[WHAT YOU NEED TO DO]: Every line in the listing below that holds the word "agent" should be returned.

[DATA IN THIS EXERCISE]:
BEGIN
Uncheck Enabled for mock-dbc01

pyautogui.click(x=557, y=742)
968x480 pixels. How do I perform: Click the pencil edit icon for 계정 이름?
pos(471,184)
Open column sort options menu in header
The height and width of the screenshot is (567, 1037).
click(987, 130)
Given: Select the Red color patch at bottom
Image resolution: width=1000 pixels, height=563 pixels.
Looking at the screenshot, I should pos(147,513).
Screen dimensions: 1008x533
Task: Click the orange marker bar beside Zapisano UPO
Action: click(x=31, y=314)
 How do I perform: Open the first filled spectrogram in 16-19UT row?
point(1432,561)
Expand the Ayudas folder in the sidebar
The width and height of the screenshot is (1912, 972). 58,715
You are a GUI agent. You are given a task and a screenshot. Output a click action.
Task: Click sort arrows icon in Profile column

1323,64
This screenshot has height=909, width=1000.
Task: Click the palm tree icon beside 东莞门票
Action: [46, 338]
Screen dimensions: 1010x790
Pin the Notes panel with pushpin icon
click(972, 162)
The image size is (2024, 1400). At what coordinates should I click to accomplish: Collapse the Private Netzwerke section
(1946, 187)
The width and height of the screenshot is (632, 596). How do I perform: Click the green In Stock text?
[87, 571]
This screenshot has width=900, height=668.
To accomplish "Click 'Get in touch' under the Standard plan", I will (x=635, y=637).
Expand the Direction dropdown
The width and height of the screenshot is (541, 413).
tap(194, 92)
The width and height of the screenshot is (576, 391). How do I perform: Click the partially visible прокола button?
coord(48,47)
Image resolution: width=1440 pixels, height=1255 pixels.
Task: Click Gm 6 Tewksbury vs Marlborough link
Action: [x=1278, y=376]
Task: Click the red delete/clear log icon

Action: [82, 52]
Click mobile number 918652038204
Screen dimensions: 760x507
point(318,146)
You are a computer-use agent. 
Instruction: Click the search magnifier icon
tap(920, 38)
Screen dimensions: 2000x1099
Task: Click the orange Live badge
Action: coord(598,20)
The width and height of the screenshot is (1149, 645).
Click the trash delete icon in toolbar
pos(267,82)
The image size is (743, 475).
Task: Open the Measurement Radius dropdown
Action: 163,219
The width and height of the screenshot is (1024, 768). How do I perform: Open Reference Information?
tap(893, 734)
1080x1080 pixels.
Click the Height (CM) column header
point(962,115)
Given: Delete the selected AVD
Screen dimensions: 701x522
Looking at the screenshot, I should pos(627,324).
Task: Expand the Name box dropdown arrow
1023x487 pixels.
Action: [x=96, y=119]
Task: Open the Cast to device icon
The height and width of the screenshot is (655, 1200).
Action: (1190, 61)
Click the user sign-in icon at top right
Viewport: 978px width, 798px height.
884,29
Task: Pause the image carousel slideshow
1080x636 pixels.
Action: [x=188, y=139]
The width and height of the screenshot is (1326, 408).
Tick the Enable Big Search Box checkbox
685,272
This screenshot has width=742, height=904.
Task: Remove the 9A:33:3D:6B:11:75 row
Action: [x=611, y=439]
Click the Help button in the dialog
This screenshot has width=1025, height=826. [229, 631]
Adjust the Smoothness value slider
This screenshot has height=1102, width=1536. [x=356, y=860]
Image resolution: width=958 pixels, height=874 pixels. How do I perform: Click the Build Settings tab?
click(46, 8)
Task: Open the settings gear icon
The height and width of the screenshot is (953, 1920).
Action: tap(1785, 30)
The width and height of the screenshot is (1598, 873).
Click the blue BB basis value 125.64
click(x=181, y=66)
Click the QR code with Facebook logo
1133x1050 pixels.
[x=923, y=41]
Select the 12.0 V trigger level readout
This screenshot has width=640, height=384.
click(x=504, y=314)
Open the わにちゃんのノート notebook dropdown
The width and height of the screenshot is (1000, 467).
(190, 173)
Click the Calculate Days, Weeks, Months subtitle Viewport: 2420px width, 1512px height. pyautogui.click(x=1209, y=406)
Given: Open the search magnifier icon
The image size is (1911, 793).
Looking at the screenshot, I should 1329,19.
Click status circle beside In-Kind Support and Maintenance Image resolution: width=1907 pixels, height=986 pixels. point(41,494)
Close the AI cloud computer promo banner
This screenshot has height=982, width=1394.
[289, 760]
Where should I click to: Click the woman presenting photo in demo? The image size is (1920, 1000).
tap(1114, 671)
END
[EXERCISE ANSWER]:
You are a GUI agent. You are given a task and a screenshot. Output a click action.
You are a computer-use agent. 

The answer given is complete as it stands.